---------- Text segment

As originally planned, the game was to focus on action in a single city location to make the 2017 release. However, as ZA/UM had indicated to investors that this was to be a game that spanned a larger world, they found the need to spread beyond that single location, forcing them to delay the game's release, along with the name change to Disco Elysium. This title plays on a few double meanings related to the word "disco"; in one sense, it refers to ideas that briefly gain the spotlight before burning out similar to the fad of disco music, and reflected in the protagonist's clothing style, while in a more literal sense, "disco" is Latin for "I learn", thus reflecting on the protagonist's overcoming his amnesia to learn about the world of Elysium. Kurvitz had always anticipated the No Truce title to be more of a working title and wanted to reserve it for when they had bundled Disco Elysium with a second planned game. Though ZA/UM had initially planned to publish the game through Humble Bundle, they ultimately chose to self-publish it.

In March 2025, ZA/UM announced an official mobile version of Disco Elysium for Android, aimed at engaging more casual users. The game released on Google Play on August 5, 2025, taking the form of a visual novel.

===Influences and inspirations===
The game's art, drawn mostly in a painterly style, was led by Aleksander Rostov, while the soundtrack was written and recorded by the English band Sea Power (at the time of the game's publication, known as British Sea Power). Members of ZA/UM were longtime fans of the band, and approached the group directly to request the use of their music in Disco Elysium. The band agreed to produce the soundtrack, contributing a mix of original compositions and instrumental remixes of previously released songs. Several tracks from Sea Power's discography were reworked for the game's soundtrack. "Smallest Church in Sussex", from their 2003 debut The Decline of British Sea Power, was adapted into "The Smallest Church in Saint-Saëns". "Fire Escape in the Sea" from the 2012 EP2 became "Whirling-In-Rags, 8 AM". "Red Rock Riviera" from the 2012 documentary soundtrack From the Sea to the Land Beyond was reworked as "Instrument of Surrender". Two tracks from their 2017 album Let the Dancers Inherit the Party, "Wants to Be Free" and "Praise for Whatever", were transformed respectively into "Burn, Baby, Burn" and "The Insulindian Miracle". "Cleaning out the Rooms" from the 2011 album Valhalla Dancehall was remixed into both "Detective Arriving on the Scene" and "ZA/UM". The track "Tiger King" from the 2009 Man of Aran soundtrack was also remixed but retained its original title. Additionally, the name of the in-game hostel-cafeteria Whirling-in-Rags is derived from a lyric in the song "Hail Holy Queen" from the 2013 album Machineries of Joy.

--------------------
---------- The records

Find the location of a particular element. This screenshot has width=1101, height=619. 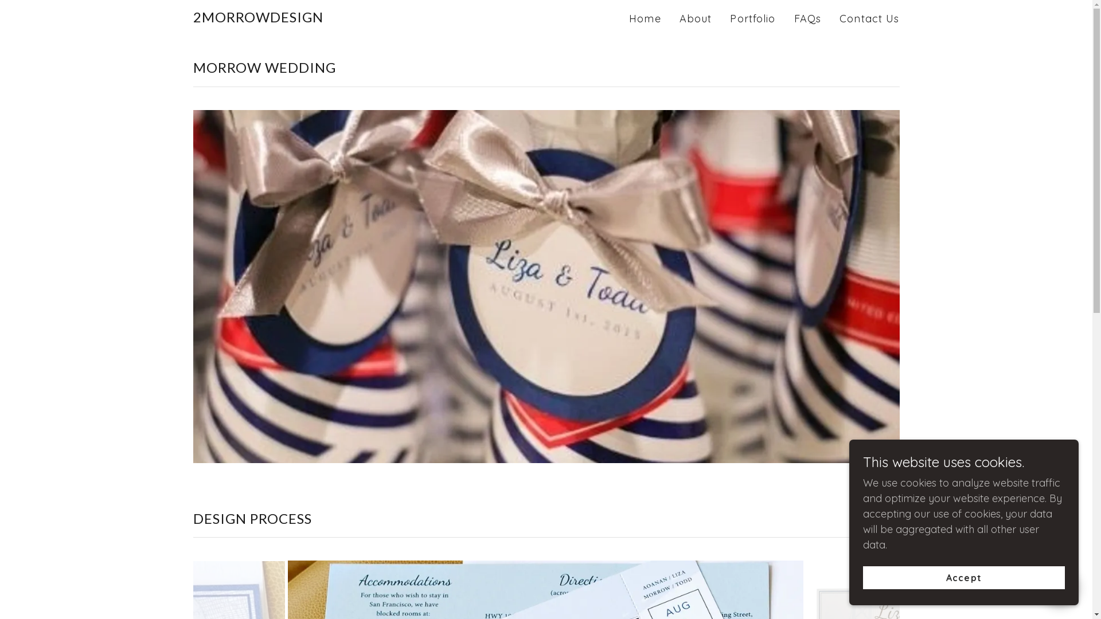

'2MORROWDESIGN' is located at coordinates (193, 18).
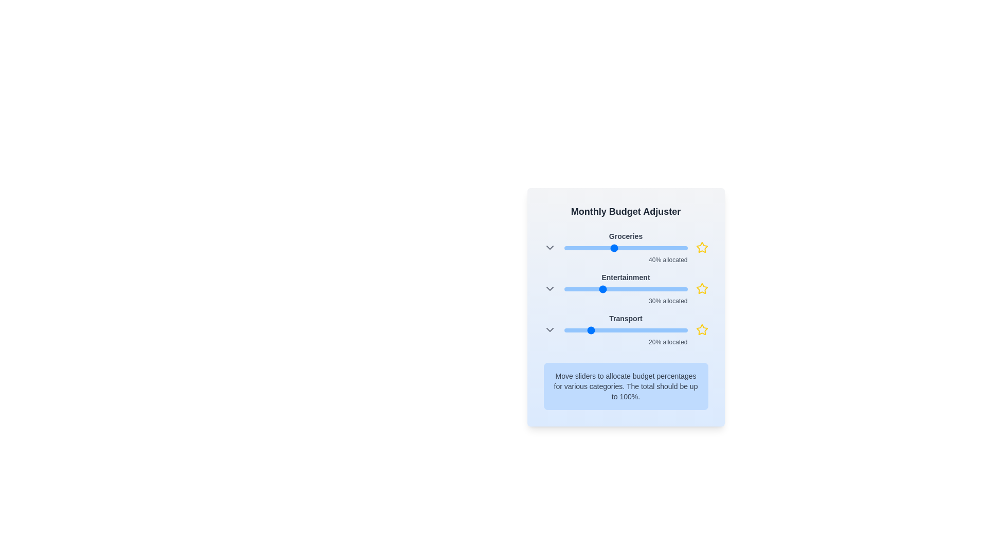 The image size is (987, 555). What do you see at coordinates (549, 248) in the screenshot?
I see `the ChevronDown icon for Groceries to expand or collapse its options` at bounding box center [549, 248].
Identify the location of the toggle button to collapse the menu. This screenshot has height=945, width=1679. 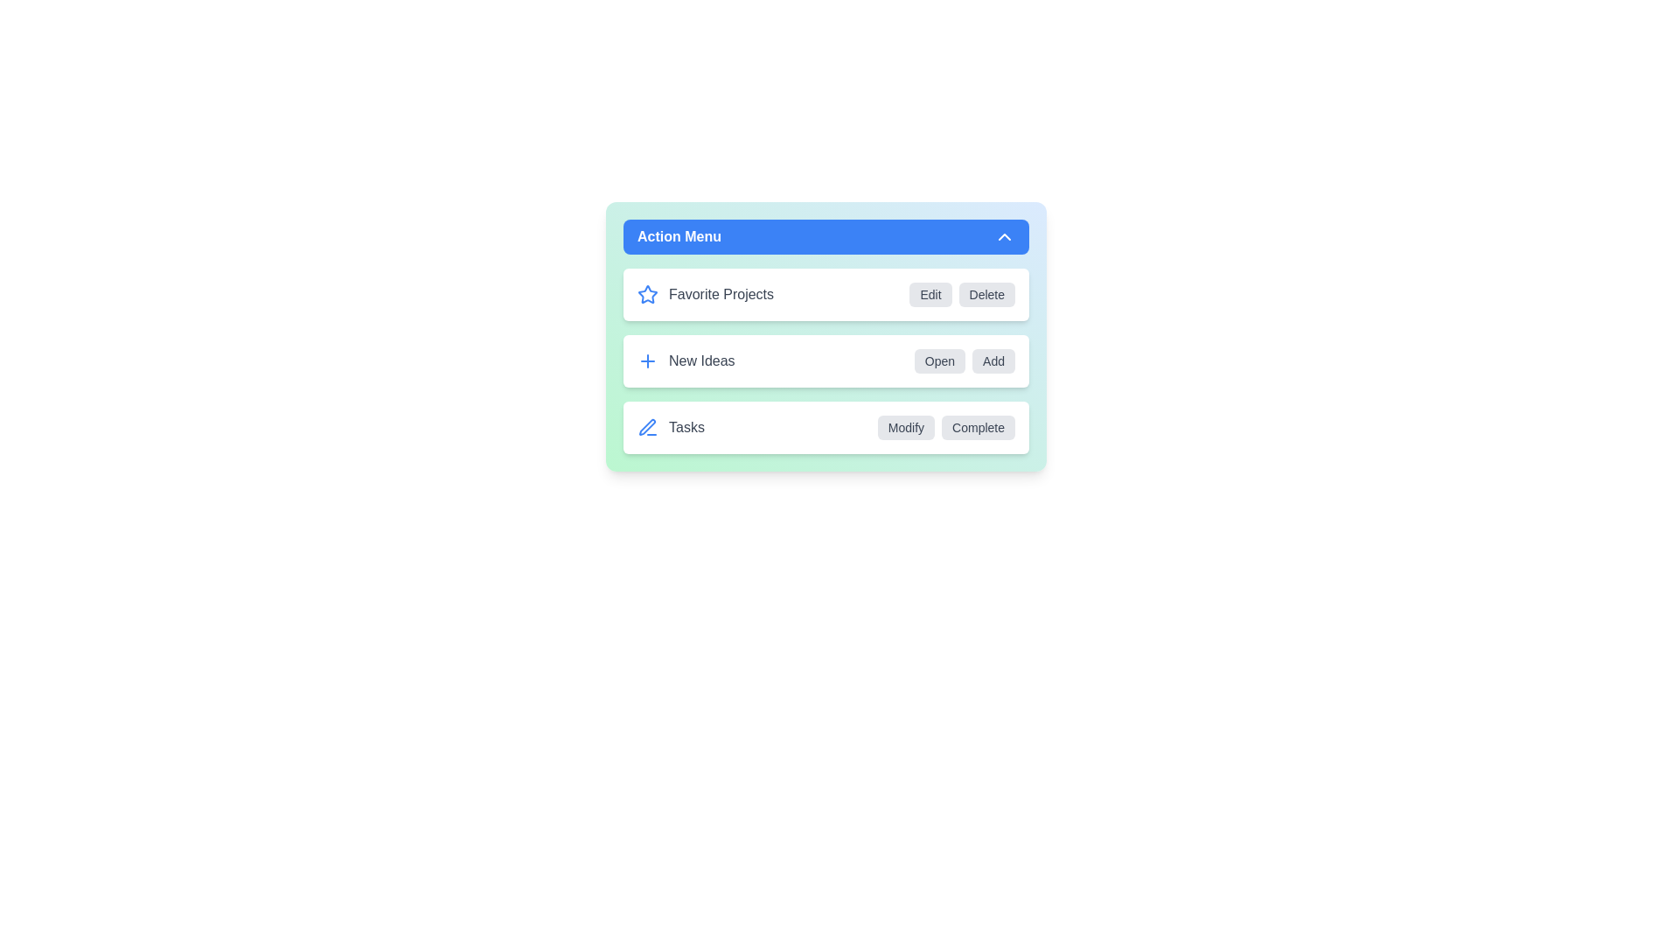
(826, 236).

--------------------

▶ _Problems_
• 1. Translate this sentence from the Disco Elysium passage into Spanish: "The game released on Google Play on August 5, 2025, taking the form of a visual novel."
• 2. Render the entries as a JSON list of strings, one string per line and blank lines omitted. Begin at the first line of the entries and stop after the line that contains "The image size", leaving the pictures out.
The entries have no connection to the Disco Elysium passage.

▶ _Responses_
• 1. El juego salió en Google Play el 5 de agosto de 2025, en forma de novela visual.

• 2.
[
  "Find the location of a particular element. This screenshot has width=1101, height=619. ",
  "'2MORROWDESIGN' is located at coordinates (193, 18).",
  " The image size is (987, 555). What do you see at coordinates (549, 248) in the screenshot?"
]